- [DIRECTIONS]: An exact copy of the lines from the one containing "Image resolution: width=1409" through the end of the material is all that is wanted; transcribe only those.

------------------------------------

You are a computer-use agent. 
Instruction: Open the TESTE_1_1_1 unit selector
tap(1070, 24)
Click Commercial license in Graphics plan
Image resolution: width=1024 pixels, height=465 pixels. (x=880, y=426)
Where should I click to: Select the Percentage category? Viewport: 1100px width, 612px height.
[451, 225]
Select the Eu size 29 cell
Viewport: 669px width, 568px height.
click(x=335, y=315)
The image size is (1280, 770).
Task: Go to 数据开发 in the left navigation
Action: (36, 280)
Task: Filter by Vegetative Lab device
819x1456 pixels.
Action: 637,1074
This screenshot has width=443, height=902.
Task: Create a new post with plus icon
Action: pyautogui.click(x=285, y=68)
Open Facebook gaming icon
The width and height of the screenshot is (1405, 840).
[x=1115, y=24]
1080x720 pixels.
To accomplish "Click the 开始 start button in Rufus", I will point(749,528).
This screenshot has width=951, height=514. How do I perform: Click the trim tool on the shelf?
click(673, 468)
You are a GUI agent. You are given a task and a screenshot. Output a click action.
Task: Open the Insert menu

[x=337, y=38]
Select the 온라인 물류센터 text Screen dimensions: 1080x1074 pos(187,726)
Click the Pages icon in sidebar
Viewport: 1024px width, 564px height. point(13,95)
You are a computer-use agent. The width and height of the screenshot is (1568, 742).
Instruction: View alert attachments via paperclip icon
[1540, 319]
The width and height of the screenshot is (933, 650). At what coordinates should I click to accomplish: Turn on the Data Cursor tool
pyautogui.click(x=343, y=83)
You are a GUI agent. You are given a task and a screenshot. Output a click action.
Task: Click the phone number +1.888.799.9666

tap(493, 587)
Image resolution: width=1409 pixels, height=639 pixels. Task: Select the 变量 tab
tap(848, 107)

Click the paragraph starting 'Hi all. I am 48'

------------------------------------

- [TASK SOLUTION]:
Image resolution: width=1409 pixels, height=639 pixels. Task: Select the 变量 tab
tap(848, 107)

Click the paragraph starting 'Hi all. I am 48'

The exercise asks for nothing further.